Samantha Wathugala, 17, is a scientific thinker through and through. After doing research in the Armani Research Lab, winning first place at the LA County Science Fair, and getting fourth place at the Intel International Science and Engineering Fair, she still sums up her experience noting the lack of a control group. “This is my first time working in a lab at all, doing relevant research, and I think I did a good job,” she said with a smile. “But I have no basis for comparison!”
Samantha Wathugala at the Intel Science Fair
It all started when her mother, Deepa Wathugala, struck up a conversation with USC Dornsife Professor Sarah Feakins on the bus from Palos Verdes to Los Angeles. Deepa Wathugala mentioned that Samantha was interested in doing research, but didn’t quite know where to start, so Feakins invited Samantha to visit her lab and discuss science and possible research.
As Feakins showed Samantha the tools of the earth science lab, she noticed that Samantha didn’t seem completely engrossed and asked her, “So what are you really interested in?”
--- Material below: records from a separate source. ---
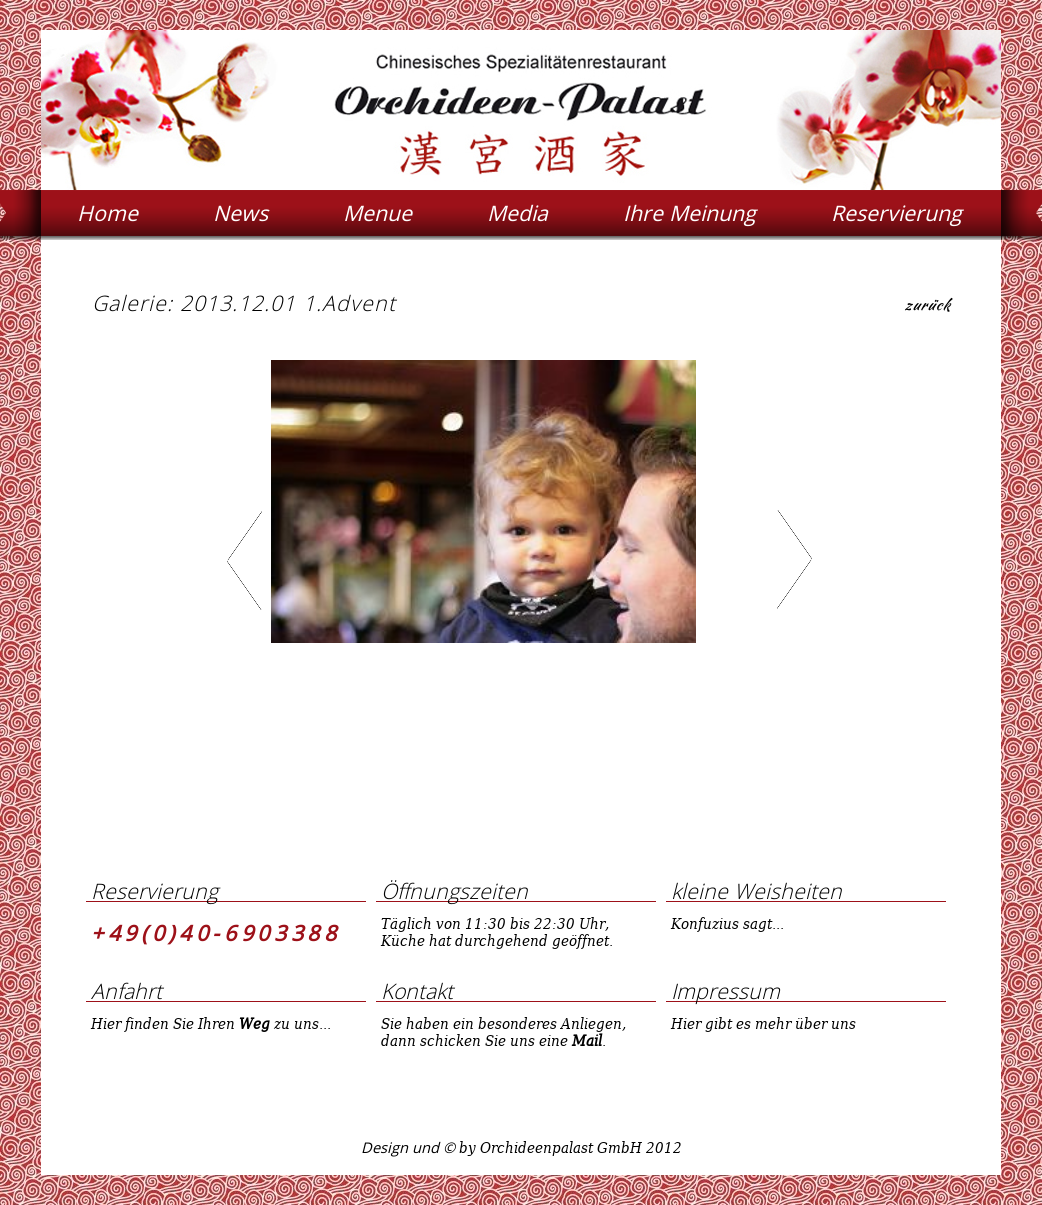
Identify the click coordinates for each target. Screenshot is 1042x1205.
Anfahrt (126, 990)
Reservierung (896, 212)
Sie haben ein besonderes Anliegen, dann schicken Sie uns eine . (503, 1032)
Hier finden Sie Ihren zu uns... (211, 1023)
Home (107, 212)
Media (517, 212)
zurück (927, 307)
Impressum (725, 990)
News (240, 212)
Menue (377, 212)
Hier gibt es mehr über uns (763, 1023)
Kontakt (417, 990)
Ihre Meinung (689, 212)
“Well, I’ve been thinking about engineering,” Wathugala said.
“You should talk to Professor Andrea Armani.”
After a few emails and a Skype interview, Armani invited Wathugala to join her lab for the summer. Wathugala finished her junior year at Palos Verdes Peninsula High School on Thursday, June 6, 2013, and on Monday, she was on the bus to go to USC to start working in the lab for the summer.
Mentored by Ph.D. student Mark Harrison, Wathugala set to work preparing silica sol gels with slightly varied recipes to see how it affected the properties of the thin glass coatings. By varying the amount of water, how long it sets, how fast it’s spun down, and how long you anneal them--or heat them up--you can get films with different thickness, density, and clarity, which allows light to pass through and reflect off them differently. And since these coatings go on biosensors or wave guides for lasers, different properties can have big effects.
"Silica sol-gel spun on a silicon wafer." Courtesy of the Armani
As she prepared these variations of silica sol gel films, she noticed that some of her controls—where she was following the unchanged recipe--weren’t turning out right. They had small pores in them.
Wathugala went into “detective mode” and discovered that at a key part of the procedure, she wasn’t allowing the samples to come to room temperature before she spun them, and that was causing the pores to form.
Making porous films is required in some experiments, but this was not the way that researchers prepared them. Wathugala discussed this with Harrison and did some more reading about silica sol gels and ways to make porous films. She realized she had potentially stumbled across a much better way to produce them.
“It turns out that not only is spinning cold samples not the way people have been making pores, it’s also a lot easier and less expensive. Really, all you have to do is be impatient like a high school student.”
More about professor armani
It was this project entitled “Dependence of Silica Sol-Gel Thin Film Material Properties on Fabrication Methods” that she presented at the Palos Verdes Peninsula High School science fair on March 12, 2014. After winning first place in physics, she advanced to the Los Angeles County Science Fair on March 27, 2014 and not only won first place in the physics category but was also selected to represent Los Angeles County at the Intel International Science and Engineering Fair, where she won fourth place in engineering materials and bioengineering.
Harrison was quite impressed with Wathugala's research skills. "She had very creative ideas about how to approach problems in her project," he said. "Her ideas as well as her ability to ask very good questions about what she was working on (and not letting me give any simplistic answers) particularly impressed me, as those are skills that I don't think many high-school-aged people have."
With her successful high school research career behind her, Wathugala is headed to UC Berkeley, where she’ll major in electrical engineering and computer science, or as she calls it, EECS, pronounced phonetically as “eeks.” No doubt she'll be as successful in her engineering career as she was in her high school research endeavors.